◆ Exercise objective
All lines from the opening of the entries below through the line containing "Norwegian cinematic ambient" must be output exactly as they appear, with no other lines.

◆ Input material

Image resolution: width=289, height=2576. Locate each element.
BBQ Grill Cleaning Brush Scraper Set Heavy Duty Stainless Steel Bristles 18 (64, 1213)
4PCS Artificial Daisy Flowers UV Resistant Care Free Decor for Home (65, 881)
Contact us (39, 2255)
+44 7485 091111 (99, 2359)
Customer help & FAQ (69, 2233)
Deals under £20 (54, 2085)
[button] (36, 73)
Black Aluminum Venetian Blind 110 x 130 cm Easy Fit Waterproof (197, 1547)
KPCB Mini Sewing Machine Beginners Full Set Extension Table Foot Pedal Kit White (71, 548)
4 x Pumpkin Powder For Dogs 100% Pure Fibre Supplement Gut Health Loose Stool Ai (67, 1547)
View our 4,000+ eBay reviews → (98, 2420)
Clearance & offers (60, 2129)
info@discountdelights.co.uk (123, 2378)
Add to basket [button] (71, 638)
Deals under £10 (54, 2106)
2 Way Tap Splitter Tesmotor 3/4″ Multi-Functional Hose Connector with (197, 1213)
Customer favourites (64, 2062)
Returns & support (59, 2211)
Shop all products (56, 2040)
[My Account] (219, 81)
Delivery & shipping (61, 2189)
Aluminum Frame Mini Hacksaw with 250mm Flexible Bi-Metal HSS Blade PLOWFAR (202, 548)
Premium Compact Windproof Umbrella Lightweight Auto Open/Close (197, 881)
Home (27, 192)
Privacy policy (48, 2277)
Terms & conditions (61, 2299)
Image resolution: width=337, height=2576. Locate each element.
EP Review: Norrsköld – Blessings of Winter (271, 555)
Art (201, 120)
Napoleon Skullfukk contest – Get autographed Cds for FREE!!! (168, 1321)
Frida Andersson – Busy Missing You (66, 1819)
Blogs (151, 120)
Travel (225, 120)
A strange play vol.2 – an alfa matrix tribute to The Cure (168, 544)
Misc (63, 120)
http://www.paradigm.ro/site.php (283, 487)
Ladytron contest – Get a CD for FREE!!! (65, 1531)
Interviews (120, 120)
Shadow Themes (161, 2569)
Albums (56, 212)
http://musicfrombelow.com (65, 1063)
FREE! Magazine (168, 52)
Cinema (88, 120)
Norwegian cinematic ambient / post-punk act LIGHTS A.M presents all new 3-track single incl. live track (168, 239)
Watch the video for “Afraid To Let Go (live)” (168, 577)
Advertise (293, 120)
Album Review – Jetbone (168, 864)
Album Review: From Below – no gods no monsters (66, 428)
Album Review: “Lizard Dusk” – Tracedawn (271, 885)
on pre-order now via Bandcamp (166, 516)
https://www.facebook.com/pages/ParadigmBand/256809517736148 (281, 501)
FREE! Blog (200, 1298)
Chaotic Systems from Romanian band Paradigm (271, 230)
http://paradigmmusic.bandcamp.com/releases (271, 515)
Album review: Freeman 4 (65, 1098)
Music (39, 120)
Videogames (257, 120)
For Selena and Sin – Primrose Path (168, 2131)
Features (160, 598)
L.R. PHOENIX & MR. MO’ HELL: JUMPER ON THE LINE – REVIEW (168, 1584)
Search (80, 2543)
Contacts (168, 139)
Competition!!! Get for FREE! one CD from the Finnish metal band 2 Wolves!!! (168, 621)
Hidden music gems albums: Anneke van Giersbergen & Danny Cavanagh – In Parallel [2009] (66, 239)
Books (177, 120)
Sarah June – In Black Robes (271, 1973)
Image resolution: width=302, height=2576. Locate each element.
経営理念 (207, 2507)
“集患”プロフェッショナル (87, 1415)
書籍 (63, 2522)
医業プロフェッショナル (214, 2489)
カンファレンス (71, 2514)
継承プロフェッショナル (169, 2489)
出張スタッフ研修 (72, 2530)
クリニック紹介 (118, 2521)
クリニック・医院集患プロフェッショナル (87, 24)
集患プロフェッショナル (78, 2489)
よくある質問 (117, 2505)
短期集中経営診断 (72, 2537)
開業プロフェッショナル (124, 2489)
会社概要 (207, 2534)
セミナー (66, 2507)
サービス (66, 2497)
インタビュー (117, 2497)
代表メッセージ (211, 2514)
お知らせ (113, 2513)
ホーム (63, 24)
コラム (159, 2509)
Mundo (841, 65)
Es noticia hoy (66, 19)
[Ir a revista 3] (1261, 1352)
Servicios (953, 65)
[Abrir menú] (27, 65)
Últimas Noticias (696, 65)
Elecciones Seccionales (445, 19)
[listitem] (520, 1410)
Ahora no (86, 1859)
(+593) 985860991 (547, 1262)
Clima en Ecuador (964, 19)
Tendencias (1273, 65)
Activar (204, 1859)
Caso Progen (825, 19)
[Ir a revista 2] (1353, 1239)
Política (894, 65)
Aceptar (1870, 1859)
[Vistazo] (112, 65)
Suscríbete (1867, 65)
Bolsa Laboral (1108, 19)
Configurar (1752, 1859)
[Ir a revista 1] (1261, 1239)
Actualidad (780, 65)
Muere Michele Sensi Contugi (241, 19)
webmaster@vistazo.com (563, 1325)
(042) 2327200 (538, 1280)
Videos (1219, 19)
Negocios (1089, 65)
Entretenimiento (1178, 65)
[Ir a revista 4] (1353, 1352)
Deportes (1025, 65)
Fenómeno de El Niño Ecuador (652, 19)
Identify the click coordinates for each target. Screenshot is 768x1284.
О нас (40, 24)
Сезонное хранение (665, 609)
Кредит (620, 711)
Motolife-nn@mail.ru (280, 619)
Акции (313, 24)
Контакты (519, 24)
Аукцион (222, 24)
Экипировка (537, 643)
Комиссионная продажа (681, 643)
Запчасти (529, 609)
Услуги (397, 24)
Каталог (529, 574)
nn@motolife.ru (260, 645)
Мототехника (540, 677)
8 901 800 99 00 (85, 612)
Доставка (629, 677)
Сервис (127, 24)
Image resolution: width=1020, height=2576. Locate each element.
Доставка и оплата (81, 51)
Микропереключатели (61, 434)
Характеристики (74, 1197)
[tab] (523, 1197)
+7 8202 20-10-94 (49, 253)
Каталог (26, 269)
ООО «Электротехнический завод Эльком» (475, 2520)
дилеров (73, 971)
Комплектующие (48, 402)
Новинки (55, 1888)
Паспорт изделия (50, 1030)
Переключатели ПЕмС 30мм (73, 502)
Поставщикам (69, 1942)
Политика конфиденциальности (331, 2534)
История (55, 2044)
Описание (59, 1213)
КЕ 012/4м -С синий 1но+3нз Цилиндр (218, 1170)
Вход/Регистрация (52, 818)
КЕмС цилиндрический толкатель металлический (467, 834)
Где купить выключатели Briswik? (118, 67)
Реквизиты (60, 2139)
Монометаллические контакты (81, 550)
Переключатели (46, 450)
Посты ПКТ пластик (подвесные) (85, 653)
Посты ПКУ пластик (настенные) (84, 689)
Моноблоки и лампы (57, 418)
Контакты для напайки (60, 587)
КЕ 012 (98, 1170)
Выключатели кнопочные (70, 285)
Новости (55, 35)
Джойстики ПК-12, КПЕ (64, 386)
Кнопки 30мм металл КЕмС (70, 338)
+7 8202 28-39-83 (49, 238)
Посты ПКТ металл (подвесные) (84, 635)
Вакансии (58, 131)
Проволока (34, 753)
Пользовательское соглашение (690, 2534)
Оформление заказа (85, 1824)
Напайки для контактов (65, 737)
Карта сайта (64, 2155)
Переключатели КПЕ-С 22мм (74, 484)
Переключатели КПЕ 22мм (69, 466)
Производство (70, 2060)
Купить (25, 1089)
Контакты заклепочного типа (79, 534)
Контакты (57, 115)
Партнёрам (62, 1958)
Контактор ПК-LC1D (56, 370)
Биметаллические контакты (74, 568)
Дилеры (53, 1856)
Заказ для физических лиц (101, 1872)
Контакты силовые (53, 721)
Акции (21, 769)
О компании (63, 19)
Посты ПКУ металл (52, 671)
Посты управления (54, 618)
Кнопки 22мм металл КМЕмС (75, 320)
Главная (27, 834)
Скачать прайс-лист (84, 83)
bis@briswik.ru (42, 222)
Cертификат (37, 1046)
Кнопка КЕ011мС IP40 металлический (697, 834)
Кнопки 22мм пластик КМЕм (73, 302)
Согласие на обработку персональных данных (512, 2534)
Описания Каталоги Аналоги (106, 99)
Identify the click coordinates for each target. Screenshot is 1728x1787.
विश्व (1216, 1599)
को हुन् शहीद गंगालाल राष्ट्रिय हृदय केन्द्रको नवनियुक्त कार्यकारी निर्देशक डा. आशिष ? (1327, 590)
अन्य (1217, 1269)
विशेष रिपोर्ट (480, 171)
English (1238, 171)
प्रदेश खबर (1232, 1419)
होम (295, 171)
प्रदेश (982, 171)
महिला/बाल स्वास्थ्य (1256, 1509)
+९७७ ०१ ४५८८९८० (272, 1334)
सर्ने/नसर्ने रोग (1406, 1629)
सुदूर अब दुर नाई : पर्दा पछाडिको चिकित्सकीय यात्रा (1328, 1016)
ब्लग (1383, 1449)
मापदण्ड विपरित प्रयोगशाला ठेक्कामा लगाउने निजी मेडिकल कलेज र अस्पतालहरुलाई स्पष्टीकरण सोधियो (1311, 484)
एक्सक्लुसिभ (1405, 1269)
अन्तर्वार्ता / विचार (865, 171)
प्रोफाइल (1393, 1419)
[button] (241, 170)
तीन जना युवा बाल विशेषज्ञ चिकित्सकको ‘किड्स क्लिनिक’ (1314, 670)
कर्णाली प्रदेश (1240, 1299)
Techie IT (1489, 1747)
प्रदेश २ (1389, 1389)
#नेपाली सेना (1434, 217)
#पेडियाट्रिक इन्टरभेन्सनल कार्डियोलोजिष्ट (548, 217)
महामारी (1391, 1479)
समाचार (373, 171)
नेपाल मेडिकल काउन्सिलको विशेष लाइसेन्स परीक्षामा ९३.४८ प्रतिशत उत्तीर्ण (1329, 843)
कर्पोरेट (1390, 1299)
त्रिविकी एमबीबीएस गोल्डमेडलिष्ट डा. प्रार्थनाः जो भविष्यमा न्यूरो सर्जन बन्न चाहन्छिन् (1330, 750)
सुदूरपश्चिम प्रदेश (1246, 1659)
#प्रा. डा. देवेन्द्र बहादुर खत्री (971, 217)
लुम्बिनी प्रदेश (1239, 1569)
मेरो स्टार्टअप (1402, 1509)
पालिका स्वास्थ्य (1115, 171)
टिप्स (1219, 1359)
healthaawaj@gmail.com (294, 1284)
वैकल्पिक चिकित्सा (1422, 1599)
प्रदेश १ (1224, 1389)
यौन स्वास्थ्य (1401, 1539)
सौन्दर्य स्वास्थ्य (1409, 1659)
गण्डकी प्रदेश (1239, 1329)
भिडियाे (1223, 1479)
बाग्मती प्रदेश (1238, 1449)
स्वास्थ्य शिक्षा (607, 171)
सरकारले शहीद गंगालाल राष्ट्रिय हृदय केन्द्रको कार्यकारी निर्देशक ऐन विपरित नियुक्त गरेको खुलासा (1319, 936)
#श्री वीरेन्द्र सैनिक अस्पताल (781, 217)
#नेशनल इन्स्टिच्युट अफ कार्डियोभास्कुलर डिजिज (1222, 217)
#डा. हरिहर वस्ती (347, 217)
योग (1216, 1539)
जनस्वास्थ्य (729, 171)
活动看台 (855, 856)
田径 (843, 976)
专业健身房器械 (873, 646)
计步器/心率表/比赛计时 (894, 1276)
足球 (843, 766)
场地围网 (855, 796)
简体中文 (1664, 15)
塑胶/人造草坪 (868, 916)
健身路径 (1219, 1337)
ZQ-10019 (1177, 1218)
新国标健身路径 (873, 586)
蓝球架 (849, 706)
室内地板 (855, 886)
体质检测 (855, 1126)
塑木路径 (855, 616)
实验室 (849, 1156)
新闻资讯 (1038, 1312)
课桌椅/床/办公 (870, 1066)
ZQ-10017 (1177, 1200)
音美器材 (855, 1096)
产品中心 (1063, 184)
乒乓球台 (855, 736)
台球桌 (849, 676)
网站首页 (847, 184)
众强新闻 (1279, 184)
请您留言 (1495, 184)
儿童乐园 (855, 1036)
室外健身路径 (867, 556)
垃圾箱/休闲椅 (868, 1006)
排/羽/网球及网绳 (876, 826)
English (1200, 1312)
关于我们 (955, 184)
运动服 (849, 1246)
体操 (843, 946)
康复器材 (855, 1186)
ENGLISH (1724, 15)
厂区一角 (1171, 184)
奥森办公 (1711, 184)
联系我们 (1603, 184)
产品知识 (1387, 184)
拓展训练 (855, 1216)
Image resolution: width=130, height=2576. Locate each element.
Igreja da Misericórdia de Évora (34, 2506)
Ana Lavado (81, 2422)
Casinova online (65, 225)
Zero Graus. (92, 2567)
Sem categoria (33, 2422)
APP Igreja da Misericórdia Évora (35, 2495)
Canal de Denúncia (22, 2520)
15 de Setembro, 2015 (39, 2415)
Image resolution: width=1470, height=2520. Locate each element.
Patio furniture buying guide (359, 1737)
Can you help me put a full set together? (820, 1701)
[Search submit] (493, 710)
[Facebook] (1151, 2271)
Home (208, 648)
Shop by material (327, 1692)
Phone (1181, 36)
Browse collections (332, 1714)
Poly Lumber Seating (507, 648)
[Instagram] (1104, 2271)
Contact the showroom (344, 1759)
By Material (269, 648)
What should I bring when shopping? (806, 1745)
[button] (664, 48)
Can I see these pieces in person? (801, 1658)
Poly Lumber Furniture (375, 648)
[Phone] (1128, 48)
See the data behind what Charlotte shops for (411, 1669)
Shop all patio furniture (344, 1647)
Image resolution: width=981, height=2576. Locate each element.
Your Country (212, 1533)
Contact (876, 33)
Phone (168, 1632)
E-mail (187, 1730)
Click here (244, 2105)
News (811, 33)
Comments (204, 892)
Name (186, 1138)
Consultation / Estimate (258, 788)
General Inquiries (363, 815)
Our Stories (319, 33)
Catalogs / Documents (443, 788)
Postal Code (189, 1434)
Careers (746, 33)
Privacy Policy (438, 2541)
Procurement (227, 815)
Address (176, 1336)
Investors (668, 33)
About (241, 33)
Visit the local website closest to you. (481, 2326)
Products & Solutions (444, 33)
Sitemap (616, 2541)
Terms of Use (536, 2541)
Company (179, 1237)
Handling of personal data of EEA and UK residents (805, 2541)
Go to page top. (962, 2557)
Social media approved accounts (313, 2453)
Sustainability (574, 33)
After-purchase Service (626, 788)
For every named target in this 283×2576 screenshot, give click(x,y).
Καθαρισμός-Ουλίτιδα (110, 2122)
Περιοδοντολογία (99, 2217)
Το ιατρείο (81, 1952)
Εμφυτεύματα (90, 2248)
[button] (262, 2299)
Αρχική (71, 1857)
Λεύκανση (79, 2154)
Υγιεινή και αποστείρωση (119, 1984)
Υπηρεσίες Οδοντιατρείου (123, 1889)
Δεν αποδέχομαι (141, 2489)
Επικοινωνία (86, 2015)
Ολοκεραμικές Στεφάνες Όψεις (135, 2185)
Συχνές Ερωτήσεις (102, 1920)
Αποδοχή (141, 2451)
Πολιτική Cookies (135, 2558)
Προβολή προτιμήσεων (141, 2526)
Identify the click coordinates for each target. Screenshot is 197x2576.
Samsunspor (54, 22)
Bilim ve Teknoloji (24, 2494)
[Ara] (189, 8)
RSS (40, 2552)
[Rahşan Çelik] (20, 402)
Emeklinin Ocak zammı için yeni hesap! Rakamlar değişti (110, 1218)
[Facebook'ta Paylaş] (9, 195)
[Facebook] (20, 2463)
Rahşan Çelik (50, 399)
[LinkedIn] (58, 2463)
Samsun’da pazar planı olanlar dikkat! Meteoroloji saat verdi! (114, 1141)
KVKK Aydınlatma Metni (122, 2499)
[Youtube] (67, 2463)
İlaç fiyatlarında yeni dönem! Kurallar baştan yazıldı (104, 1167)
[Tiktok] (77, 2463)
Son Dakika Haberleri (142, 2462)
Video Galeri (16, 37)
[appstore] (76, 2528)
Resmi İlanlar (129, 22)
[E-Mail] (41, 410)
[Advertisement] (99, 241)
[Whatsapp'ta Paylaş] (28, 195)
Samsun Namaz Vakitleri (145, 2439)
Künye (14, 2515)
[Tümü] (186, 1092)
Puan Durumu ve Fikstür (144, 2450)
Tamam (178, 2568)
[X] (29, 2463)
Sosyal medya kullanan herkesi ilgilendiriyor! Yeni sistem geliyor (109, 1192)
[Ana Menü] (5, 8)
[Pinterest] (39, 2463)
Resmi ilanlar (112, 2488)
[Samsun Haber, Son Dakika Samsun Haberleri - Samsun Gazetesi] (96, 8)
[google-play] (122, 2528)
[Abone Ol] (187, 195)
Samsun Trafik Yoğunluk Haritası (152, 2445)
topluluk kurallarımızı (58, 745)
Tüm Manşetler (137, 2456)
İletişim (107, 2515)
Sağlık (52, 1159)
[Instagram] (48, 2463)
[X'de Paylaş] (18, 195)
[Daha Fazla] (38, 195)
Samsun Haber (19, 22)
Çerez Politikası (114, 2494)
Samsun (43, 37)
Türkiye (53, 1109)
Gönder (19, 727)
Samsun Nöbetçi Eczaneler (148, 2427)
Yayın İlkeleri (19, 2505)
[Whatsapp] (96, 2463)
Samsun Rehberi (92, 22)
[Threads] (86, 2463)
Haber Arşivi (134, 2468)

◆ Exercise output
Image resolution: width=289, height=2576. Locate each element.
BBQ Grill Cleaning Brush Scraper Set Heavy Duty Stainless Steel Bristles 18 (64, 1213)
4PCS Artificial Daisy Flowers UV Resistant Care Free Decor for Home (65, 881)
Contact us (39, 2255)
+44 7485 091111 (99, 2359)
Customer help & FAQ (69, 2233)
Deals under £20 (54, 2085)
[button] (36, 73)
Black Aluminum Venetian Blind 110 x 130 cm Easy Fit Waterproof (197, 1547)
KPCB Mini Sewing Machine Beginners Full Set Extension Table Foot Pedal Kit White (71, 548)
4 x Pumpkin Powder For Dogs 100% Pure Fibre Supplement Gut Health Loose Stool Ai (67, 1547)
View our 4,000+ eBay reviews → (98, 2420)
Clearance & offers (60, 2129)
info@discountdelights.co.uk (123, 2378)
Add to basket [button] (71, 638)
Deals under £10 (54, 2106)
2 Way Tap Splitter Tesmotor 3/4″ Multi-Functional Hose Connector with (197, 1213)
Customer favourites (64, 2062)
Returns & support (59, 2211)
Shop all products (56, 2040)
[My Account] (219, 81)
Delivery & shipping (61, 2189)
Aluminum Frame Mini Hacksaw with 250mm Flexible Bi-Metal HSS Blade PLOWFAR (202, 548)
Premium Compact Windproof Umbrella Lightweight Auto Open/Close (197, 881)
Home (27, 192)
Privacy policy (48, 2277)
Terms & conditions (61, 2299)
Image resolution: width=337, height=2576. Locate each element.
EP Review: Norrsköld – Blessings of Winter (271, 555)
Art (201, 120)
Napoleon Skullfukk contest – Get autographed Cds for FREE!!! (168, 1321)
Frida Andersson – Busy Missing You (66, 1819)
Blogs (151, 120)
Travel (225, 120)
A strange play vol.2 – an alfa matrix tribute to The Cure (168, 544)
Misc (63, 120)
http://www.paradigm.ro/site.php (283, 487)
Ladytron contest – Get a CD for FREE!!! (65, 1531)
Interviews (120, 120)
Shadow Themes (161, 2569)
Albums (56, 212)
http://musicfrombelow.com (65, 1063)
FREE! Magazine (168, 52)
Cinema (88, 120)
Norwegian cinematic ambient / post-punk act LIGHTS A.M presents all new 3-track single incl. live track (168, 239)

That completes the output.